A ganância privatista do Executivo Federal e de parte significativa da Câmara dos Deputados quase conseguiu abocanhar cerca de R$ 16 bilhões de dinheiro público para as escolas privadas – situação que comprometeria toda a perspectiva de melhoria da oferta escolar pública nos próximos anos! A resposta social e o bom senso instalado no Senado Federal, que retomou por unanimidade o parecer original (sem emendas) da Câmara dos Deputados, e a gigantesca mobilização virtual organizada pela CNTE e seus sindicatos filiados, juntamente com outras entidades da sociedade civil, garantiram uma vitória histórica numa conjuntura política extremamente difícil.


A conquista do FUNDEB com recursos públicos voltados majoritariamente para a educação pública é uma vitória de toda a sociedade brasileira, especialmente para aqueles que estudam, trabalham ou desejam concluir seus estudos. O FUNDEB público impõe ao Estado brasileiro o compromisso em combater as desigualdades sociais, rompendo com o círculo vicioso da pobreza e da apartação social que se mantêm desde a escravidão oficial no país.

Porém, a regulamentação do novo FUNDEB ainda carece de vários dispositivos que deverão ser aprovados pelo Congresso no próximo ano, com destaque para os fatores de ponderação das matrículas (critério VAAF) e os novos indicadores de distribuição interfederativa (VAAT e VAAR), que serão decisivos para promover a qualidade com equidade no atendimento escolar em todo país. O Custo Aluno Qualidade – instrumento imprescindível para orientar o financiamento nas escolas públicas –, é outra pendência legislativa que deverá ser regulamentada na Lei do Sistema Nacional de Educação, instrumento também fundamental para articular as políticas educacionais nas redes públicas de ensino.

Paralelamente a esses desafios, será preciso que a sociedade se mantenha vigilante aos projetos que tramitam no Congresso Nacional e que visam desmontar e privatizar os serviços públicos e terceirizar a mão de obra estatal (professores, funcionários da educação, médicos, enfermeiros, policiais etc). A reforma administrativa (PEC 32/20) tem potencial para implodir as políticas públicas no Brasil, restringindo o atendimento à população e retomando práticas clientelistas nas formas de contratação dos novos “servidores públicos”.

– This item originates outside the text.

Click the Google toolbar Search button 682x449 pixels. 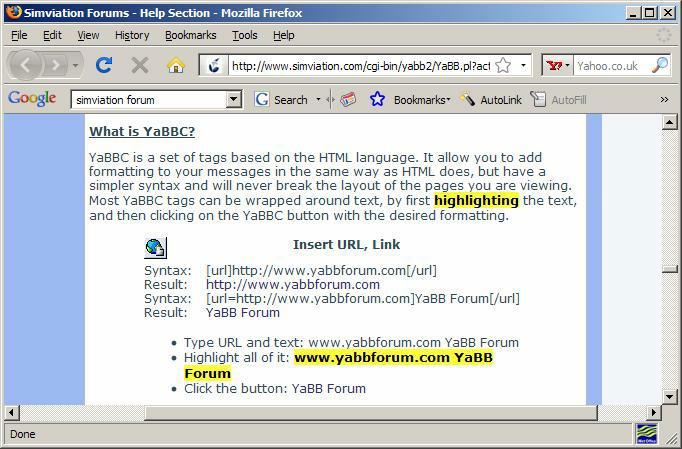click(281, 100)
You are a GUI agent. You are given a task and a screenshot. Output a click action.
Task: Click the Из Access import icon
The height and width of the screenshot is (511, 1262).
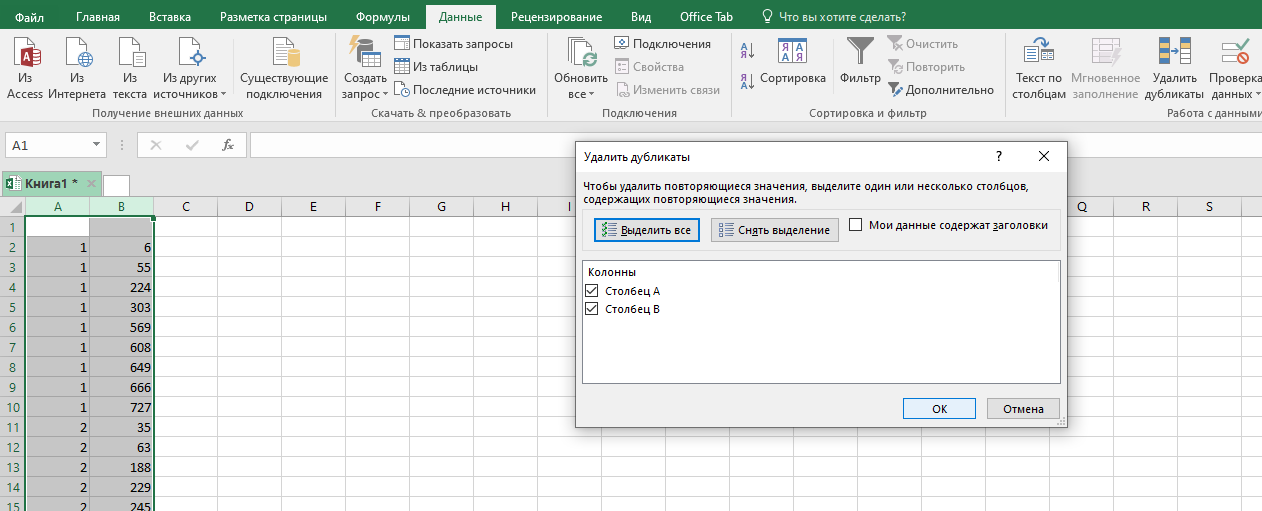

Outras medidas pretendem alterar o pacto federativo e o sistema tributário, colocando em risco muitas conquistas sociais, como a vinculação de impostos para a educação, o Fundo Social do Pré-sal, que destina novos recursos para a educação e outras áreas sociais, a Lei 12.858 (que reserva royalties e outras fontes de recursos para a educação), além de diferentes propostas que promovem a privatização do ensino público através de Organizações Sociais e da Intervenção Militar nas gestões escolares, além da terceirização dos profissionais da educação.

A luta é árdua e incessante. O modelo de escola pública que defendemos – com mais recursos, mais gestão democrática, com expansão da educação integral e com melhoria da qualidade da educação através do CAQ – continua sob forte ataque e requerendo atenção e reações sociais na mesma medida em que ocorreram os processos de aprovação e regulamentação do FUNDEB permanente. Somente juntos será possível barrar os retrocessos do Governo Bolsonaro e conquistar mais vitórias para a educação pública.

Parabéns à militância dos/as trabalhadores/as em educação nesta jornada de luta pelo FUNDEB para as escolas públicas!

Obrigado aos parlamentares (deputados/as e senadores/as) que se sensibilizaram e votaram em defesa da educação pública!

Viva a escola pública, gratuita, estatal, democrática, laica e de qualidade social para todos e todas!

Pela imediata sanção presidencial e sem vetos à lei de regulamentação do FUNDEB!